Collect text dataset.
Train a model on this dataset to predict text.
Collect data for reward modelling, by passing prompts \(x_i\) and gathering (at least 2) answers \(y_{ij}\), and the preferences \(p_{ij}\) for each of the answers. The prompts can be done by humans.
Train a reward model which produces a score for the answers \(y_{ij}\) where the training objective is to maximize the probability of choosing the preferred answer and minimizing the other answer (assuming binary answers).

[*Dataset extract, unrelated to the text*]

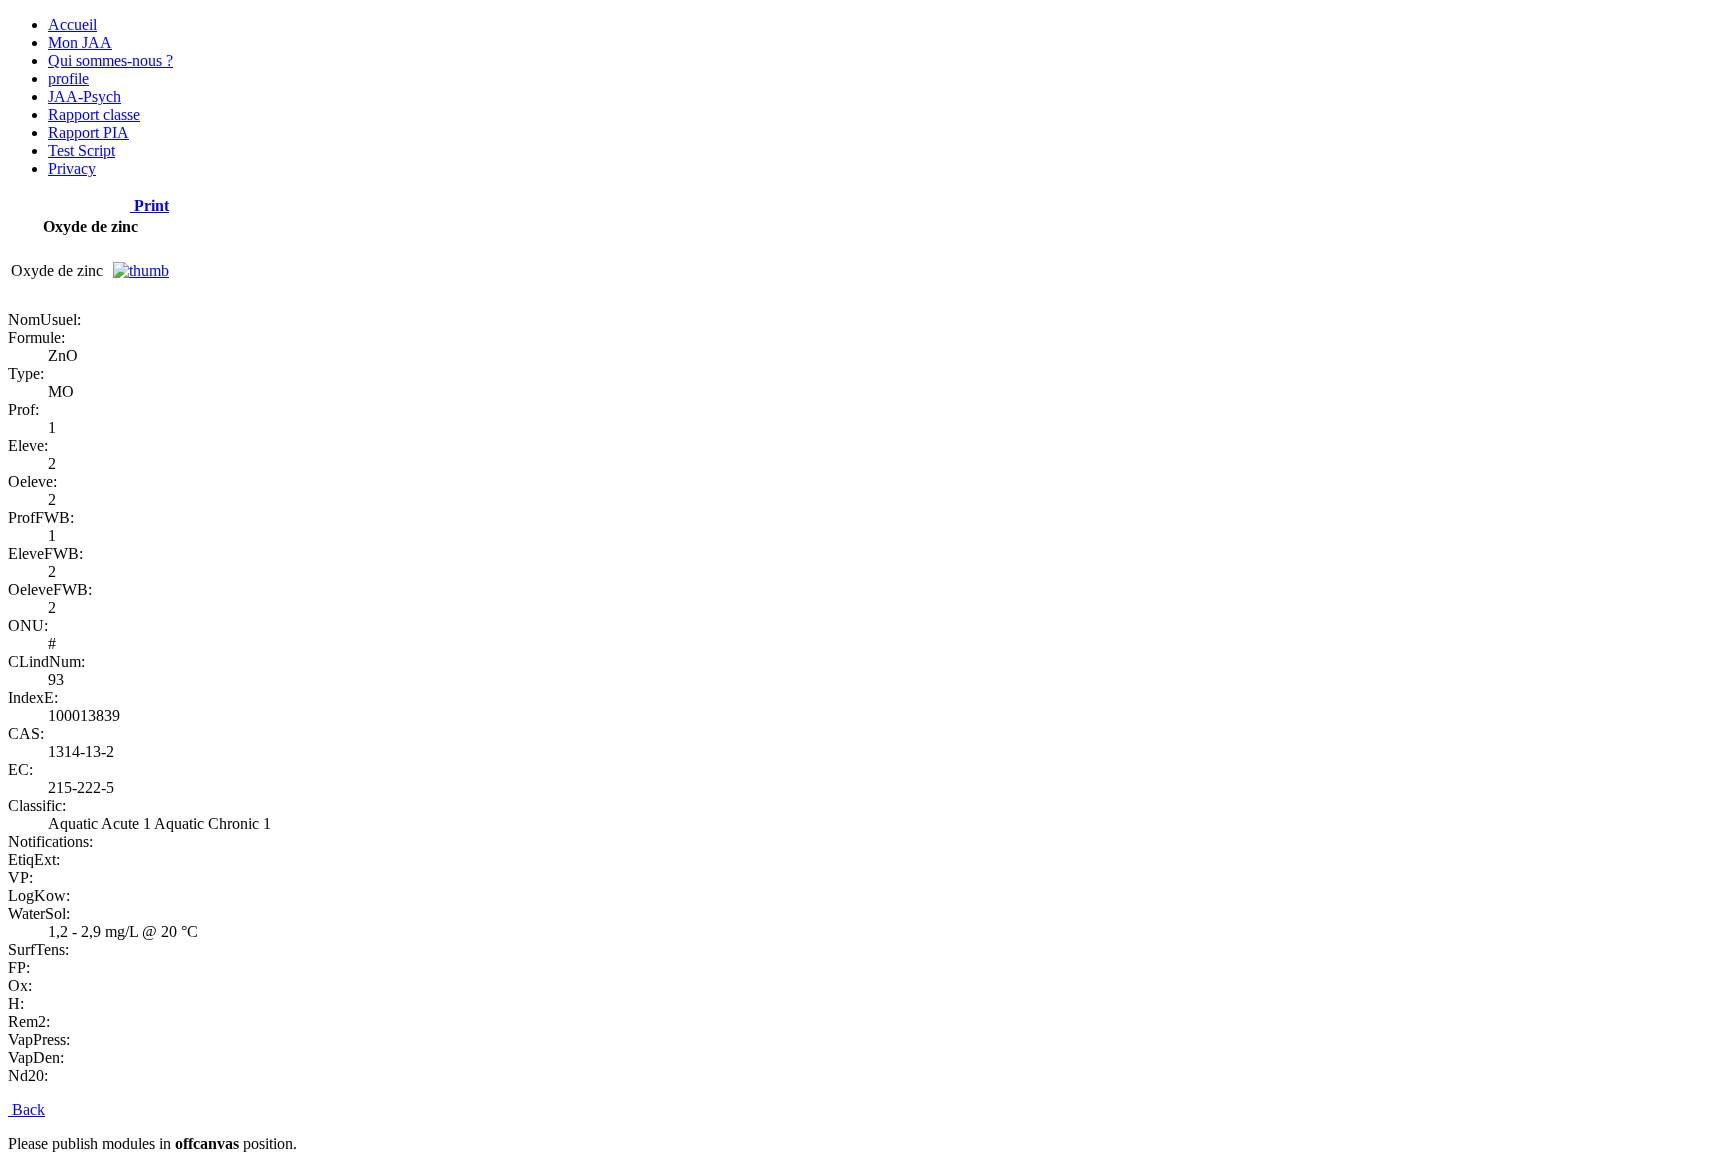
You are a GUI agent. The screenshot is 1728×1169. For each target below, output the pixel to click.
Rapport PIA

Do RL where you want the model (agent) to generate answers (actions) to prompts (states) with higher rewards (which is from the reward model). The optimization objective also includes a regularizer to make sure the old (frozen) model's policy is not too different from the new model's policy - this also prevents reward hacking. Commonly used RL method here is PPO.

However, RL comes with its own problems.

In this work, the authors introduce an approach that bypasses the RLHF phase, turning the reward in the RLHF into the original LLM training objective. Here, the probability of human preference data is written with the optimal policy rather than with the reward model.